Есть и еще один повод для беспокойства. В 2015 году Международное агентство по изучению рака постановило, что глифосат (Roundup) — возможный канцероген, ведущий к росту заболеваемости неходжкинскими лимфомами. Поскольку риск увеличивается прямо пропорционально дозе, страдают от этого в основном люди, вынужденные иметь дело с большими объемами пестицида, — наши фермеры.
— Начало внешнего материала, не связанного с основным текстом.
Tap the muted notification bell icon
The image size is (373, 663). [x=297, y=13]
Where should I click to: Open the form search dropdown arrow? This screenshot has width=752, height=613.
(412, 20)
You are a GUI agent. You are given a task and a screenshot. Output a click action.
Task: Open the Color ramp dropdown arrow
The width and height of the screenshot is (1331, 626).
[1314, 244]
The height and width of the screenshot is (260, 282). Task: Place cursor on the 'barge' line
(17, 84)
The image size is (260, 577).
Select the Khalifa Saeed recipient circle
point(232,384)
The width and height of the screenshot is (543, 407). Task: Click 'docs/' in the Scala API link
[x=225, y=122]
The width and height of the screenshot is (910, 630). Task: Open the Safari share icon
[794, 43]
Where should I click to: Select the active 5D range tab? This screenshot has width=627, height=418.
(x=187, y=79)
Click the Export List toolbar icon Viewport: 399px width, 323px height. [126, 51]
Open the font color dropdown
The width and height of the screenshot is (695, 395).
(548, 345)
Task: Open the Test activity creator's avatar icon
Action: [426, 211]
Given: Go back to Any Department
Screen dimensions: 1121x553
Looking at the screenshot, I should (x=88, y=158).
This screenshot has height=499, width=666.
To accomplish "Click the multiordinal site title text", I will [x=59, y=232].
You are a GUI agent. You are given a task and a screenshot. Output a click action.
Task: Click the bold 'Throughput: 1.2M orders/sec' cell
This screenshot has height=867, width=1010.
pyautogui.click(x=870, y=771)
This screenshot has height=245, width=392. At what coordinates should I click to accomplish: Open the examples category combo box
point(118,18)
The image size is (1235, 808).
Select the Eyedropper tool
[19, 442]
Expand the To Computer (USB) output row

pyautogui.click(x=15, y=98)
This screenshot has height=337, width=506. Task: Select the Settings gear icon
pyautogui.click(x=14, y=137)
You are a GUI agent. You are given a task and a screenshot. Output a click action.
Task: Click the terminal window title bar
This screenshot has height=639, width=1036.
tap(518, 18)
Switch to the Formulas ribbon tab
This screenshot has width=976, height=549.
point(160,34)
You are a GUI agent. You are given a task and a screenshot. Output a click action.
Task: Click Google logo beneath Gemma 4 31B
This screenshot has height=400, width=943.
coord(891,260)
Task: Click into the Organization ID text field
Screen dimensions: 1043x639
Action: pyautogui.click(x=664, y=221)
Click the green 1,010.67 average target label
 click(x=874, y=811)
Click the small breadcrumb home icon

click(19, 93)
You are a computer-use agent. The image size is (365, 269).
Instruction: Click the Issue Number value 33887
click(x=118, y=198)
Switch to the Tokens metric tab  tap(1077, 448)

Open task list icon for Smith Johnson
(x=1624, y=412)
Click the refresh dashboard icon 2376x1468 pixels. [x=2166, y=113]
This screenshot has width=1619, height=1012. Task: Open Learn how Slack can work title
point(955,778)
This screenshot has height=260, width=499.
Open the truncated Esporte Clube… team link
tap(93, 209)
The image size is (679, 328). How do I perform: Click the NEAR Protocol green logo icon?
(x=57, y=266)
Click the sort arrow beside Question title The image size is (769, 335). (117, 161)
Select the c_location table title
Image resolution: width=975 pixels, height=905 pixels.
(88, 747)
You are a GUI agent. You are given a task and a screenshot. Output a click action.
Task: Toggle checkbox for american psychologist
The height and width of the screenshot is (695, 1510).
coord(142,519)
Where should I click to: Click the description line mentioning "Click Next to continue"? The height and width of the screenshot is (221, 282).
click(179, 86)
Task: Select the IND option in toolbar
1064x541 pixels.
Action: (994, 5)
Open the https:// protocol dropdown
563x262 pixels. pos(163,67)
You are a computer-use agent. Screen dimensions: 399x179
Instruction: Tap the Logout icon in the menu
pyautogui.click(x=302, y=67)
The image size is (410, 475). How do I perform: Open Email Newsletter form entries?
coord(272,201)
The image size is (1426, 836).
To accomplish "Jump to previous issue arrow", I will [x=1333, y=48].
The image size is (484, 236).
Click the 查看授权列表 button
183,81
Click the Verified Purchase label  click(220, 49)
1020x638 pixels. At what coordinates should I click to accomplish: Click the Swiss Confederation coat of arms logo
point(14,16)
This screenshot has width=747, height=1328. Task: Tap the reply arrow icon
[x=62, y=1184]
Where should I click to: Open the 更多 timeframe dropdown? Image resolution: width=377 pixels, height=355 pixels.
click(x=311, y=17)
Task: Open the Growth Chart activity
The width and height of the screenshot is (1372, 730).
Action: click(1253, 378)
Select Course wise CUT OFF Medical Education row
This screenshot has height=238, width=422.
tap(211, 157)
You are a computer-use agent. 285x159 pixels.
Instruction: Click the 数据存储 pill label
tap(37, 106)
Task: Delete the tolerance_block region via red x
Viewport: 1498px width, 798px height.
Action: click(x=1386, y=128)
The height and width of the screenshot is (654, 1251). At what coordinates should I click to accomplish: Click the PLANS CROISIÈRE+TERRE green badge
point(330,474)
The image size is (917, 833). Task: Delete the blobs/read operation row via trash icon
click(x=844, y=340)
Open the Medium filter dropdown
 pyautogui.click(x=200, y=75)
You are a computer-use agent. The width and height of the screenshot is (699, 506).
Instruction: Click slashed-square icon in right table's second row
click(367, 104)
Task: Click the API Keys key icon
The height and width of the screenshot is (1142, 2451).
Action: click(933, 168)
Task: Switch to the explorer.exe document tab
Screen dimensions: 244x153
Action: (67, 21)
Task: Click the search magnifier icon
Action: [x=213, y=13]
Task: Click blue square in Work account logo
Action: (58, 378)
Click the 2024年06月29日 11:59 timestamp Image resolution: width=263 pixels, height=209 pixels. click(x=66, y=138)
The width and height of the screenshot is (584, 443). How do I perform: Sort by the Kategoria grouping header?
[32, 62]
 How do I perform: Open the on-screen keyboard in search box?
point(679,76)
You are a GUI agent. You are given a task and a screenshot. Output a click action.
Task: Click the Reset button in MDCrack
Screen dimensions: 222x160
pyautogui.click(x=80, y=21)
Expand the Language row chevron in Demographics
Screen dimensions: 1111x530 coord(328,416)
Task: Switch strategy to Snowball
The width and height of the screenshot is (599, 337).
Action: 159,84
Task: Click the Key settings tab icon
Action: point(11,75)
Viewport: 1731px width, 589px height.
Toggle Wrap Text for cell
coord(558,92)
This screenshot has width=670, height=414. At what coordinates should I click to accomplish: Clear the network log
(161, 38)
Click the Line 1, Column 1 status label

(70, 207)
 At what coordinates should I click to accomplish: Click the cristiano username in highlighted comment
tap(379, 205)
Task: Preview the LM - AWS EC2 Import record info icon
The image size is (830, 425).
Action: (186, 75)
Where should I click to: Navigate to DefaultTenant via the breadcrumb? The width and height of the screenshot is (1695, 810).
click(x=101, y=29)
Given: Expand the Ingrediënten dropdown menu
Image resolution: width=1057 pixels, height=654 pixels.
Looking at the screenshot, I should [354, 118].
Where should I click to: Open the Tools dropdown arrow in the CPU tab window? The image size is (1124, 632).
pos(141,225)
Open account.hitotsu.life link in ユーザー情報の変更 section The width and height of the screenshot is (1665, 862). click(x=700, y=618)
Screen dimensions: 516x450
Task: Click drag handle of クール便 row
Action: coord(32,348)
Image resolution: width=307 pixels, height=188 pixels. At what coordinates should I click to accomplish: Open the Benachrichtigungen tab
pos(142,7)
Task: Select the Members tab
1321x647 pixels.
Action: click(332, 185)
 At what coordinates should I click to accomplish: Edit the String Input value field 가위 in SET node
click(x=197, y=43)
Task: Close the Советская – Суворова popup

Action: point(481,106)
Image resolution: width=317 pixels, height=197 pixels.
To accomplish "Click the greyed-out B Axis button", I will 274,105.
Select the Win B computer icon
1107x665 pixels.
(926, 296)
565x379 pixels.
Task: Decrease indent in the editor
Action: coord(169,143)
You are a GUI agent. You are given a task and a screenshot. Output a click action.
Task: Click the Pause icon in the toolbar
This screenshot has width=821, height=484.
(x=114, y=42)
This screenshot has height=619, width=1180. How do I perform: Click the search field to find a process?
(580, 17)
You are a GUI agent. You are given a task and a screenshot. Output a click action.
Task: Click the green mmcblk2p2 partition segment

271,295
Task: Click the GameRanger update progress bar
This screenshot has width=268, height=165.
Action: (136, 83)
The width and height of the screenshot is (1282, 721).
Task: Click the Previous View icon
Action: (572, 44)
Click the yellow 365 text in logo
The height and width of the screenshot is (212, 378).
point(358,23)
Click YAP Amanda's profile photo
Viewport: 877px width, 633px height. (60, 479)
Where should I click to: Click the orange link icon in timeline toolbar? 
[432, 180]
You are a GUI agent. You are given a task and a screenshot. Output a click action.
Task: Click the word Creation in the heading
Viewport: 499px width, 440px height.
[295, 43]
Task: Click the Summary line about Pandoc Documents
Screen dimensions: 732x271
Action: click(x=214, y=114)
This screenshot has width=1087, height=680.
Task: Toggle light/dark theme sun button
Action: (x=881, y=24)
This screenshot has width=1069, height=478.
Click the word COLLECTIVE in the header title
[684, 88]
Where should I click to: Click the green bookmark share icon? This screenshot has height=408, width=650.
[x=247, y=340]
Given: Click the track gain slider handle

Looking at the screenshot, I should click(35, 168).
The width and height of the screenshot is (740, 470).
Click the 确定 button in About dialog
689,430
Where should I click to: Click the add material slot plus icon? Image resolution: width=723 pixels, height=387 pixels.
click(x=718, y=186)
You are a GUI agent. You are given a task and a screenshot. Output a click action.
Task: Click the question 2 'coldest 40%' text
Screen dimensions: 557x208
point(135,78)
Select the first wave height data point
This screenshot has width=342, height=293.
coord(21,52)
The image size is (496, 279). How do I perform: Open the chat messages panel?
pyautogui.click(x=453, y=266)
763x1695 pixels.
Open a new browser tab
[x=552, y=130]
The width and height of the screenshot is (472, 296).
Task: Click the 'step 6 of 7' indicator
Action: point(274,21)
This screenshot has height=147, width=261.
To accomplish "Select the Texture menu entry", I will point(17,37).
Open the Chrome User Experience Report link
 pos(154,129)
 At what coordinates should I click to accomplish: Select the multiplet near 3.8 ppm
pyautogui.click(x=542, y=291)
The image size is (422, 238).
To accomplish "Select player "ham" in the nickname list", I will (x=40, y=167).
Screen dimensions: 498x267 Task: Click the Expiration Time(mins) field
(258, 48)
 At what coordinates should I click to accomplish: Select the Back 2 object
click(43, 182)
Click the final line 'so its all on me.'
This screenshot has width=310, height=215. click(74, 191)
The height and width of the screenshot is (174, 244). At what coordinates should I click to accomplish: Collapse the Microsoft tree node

Странно, но стоит мне заговорить о сельском хозяйстве, как это неизбежно приводит меня в Айову. И дело не только в том, что я выросла в маленьком городке, большинство дорог которого вели туда вполне буквально. Просто именно этот штат всегда нес на себе тяжкую ношу сельскохозяйственных работ всей Америки. Я росла в 1970-х, когда Айова несколько лет производила почти четверть главных культур страны. Эти земли всегда были — и, вероятно, будут — самой урожайной фермой в мире.
Когда я училась в старшей школе, пашни занимали больше 80 % штата. Сегодня, 30 лет спустя, 80 % Айовы — все еще пашни, потому что меньше они здесь не занимали никогда.
Однако отличие все же есть. В 1970-х в Айове было в два раза больше частных хозяйств, чем сейчас; со временем средние фермы уменьшились, а крупные — разрослись. В год моего рождения обычная ферма в Айове занимала около 80 га. Спустя 50 лет это число сократилось вдвое, зато вдесятеро выросло количество ферм размером 80 га и больше (представьте рядом четыре Центральных парка, чтобы оценить этот размер). Крупнейшие фермы Айовы в два раза превышают размерами остров Манхэттен и ежегодно приносят больше миллиона бушелей кукурузы.
Сейчас в Айове чуть меньше 90 000 «основных операторов сельского хозяйства» (то есть фермеров). Это примерно 3 % населения штата, отвечающие за 10 % его экономики. Тяжкая ноша, без иронии.